= The problem =
Would you write out, word for word, the part of the Tazlina River text starting at "Physical characteristics" and ending at "southeast of Glennallen."?

======== Document segment ========

Physical characteristics
- Source: Tazlina Lake
- • location: downstream of Tazlina Glacier, Chugach Mountains
- • coordinates: 62°00′38″N 146°14′11″W﻿ / ﻿62.01056°N 146.23639°W
- • elevation: 1,800 ft (550 m)
- Mouth: Copper River
- • location: 7 miles (11 km) southeast of Glenallen
- • coordinates: 62°02′19″N 145°23′14″W﻿ / ﻿62.03861°N 145.38722°W
- • elevation: 1,089 ft (332 m)
- Length: 30 mi (48 km)

= Tazlina River =

The Tazlina River is a 30 mi tributary of the Copper River in the U.S. state of Alaska. Draining Tazlina Lake, it flows generally east to meet the larger river 7 mi southeast of Glennallen.

==Course==
Tazlina Lake lies at the base of Tazlina Glacier in the Chugach Mountains north of Valdez. From the lake, the river meanders toward Glennallen, receiving Durham Creek and then Nickel Creek from the right and Moose Creek from the left. The east-west trending Glenn Highway runs to the left (north) of the river and approximately parallel to it for most of its course. Downstream of Glenallen, the Tazlina River passes under the Trans-Alaska Pipeline and the north-south trending Richardson Highway before entering the Copper River.

======== Entries provided ========

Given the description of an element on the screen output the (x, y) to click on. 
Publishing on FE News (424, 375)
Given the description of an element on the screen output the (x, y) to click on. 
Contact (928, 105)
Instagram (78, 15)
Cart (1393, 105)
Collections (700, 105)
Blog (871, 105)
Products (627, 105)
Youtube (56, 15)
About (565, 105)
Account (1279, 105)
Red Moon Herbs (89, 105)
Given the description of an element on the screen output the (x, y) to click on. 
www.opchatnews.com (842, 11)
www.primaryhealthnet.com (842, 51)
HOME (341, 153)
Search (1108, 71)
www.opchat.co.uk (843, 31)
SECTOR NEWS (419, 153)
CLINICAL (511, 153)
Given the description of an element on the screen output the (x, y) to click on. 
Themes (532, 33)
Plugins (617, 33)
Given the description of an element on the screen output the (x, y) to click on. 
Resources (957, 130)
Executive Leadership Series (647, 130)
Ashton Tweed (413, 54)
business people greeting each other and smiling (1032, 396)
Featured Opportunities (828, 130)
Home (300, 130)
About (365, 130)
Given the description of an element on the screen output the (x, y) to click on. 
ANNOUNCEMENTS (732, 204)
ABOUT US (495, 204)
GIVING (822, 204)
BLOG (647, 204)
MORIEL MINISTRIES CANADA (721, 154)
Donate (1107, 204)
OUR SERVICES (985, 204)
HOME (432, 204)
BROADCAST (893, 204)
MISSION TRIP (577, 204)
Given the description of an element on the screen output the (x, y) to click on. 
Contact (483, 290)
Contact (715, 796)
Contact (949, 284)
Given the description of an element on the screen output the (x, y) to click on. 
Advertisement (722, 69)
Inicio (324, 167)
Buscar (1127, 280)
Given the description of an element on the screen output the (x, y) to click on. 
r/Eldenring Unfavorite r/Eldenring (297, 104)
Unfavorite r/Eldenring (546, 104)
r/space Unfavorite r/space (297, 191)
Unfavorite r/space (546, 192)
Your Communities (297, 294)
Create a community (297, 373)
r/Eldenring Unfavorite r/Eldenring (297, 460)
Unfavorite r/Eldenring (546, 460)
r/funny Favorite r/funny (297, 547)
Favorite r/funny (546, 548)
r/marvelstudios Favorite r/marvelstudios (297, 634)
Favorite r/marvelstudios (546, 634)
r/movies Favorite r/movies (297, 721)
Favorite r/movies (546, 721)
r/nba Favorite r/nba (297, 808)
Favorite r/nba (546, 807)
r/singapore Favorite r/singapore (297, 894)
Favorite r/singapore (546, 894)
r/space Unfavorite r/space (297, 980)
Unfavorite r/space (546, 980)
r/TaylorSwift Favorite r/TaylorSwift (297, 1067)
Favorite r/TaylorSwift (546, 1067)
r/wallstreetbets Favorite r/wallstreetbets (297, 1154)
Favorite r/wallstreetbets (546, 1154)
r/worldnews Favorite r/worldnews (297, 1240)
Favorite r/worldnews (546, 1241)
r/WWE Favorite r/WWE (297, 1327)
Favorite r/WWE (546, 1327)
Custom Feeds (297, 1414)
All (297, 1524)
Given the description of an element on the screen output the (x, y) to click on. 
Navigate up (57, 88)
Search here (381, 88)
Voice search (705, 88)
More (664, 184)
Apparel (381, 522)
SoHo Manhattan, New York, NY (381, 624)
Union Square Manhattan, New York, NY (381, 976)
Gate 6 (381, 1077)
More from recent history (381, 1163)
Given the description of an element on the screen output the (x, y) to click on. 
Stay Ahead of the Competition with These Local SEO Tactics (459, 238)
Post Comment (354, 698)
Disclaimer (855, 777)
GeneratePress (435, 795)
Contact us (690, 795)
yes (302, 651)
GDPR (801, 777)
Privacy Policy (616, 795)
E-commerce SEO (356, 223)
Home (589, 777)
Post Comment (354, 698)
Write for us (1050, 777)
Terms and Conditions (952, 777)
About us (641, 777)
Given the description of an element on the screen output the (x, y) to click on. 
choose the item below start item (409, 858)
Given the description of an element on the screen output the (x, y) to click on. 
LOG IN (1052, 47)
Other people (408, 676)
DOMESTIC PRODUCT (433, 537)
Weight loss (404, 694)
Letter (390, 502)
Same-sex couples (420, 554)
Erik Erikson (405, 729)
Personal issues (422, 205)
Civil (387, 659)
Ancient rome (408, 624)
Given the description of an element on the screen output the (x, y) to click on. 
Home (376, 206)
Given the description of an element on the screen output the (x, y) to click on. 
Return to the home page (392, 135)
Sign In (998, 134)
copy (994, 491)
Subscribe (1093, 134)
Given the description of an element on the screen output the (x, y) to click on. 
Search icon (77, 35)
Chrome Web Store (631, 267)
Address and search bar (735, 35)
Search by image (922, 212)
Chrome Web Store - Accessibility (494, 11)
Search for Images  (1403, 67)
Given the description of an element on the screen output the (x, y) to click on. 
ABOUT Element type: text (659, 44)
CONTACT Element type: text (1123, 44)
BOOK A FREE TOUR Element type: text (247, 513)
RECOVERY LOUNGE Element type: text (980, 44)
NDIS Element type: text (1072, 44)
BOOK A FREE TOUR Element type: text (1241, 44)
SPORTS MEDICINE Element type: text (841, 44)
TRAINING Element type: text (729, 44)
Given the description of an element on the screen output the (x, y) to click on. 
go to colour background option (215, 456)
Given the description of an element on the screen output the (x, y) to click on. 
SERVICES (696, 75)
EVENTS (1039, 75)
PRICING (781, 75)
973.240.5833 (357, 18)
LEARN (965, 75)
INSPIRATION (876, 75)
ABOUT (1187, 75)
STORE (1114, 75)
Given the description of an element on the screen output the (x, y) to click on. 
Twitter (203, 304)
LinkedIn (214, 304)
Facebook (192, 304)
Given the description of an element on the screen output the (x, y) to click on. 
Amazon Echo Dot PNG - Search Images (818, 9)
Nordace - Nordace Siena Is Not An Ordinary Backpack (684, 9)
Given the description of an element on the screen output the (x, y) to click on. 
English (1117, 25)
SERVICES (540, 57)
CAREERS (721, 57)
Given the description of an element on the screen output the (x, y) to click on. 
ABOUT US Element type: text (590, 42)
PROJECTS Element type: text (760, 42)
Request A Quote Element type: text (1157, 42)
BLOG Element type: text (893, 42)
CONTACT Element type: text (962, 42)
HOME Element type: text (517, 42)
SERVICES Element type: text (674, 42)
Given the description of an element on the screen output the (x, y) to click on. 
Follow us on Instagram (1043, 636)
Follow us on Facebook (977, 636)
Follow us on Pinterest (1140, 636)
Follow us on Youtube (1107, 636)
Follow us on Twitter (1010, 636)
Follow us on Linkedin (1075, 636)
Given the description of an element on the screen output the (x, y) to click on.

========

= Solution below =
Physical characteristics
- Source: Tazlina Lake
- • location: downstream of Tazlina Glacier, Chugach Mountains
- • coordinates: 62°00′38″N 146°14′11″W﻿ / ﻿62.01056°N 146.23639°W
- • elevation: 1,800 ft (550 m)
- Mouth: Copper River
- • location: 7 miles (11 km) southeast of Glenallen
- • coordinates: 62°02′19″N 145°23′14″W﻿ / ﻿62.03861°N 145.38722°W
- • elevation: 1,089 ft (332 m)
- Length: 30 mi (48 km)

= Tazlina River =

The Tazlina River is a 30 mi tributary of the Copper River in the U.S. state of Alaska. Draining Tazlina Lake, it flows generally east to meet the larger river 7 mi southeast of Glennallen.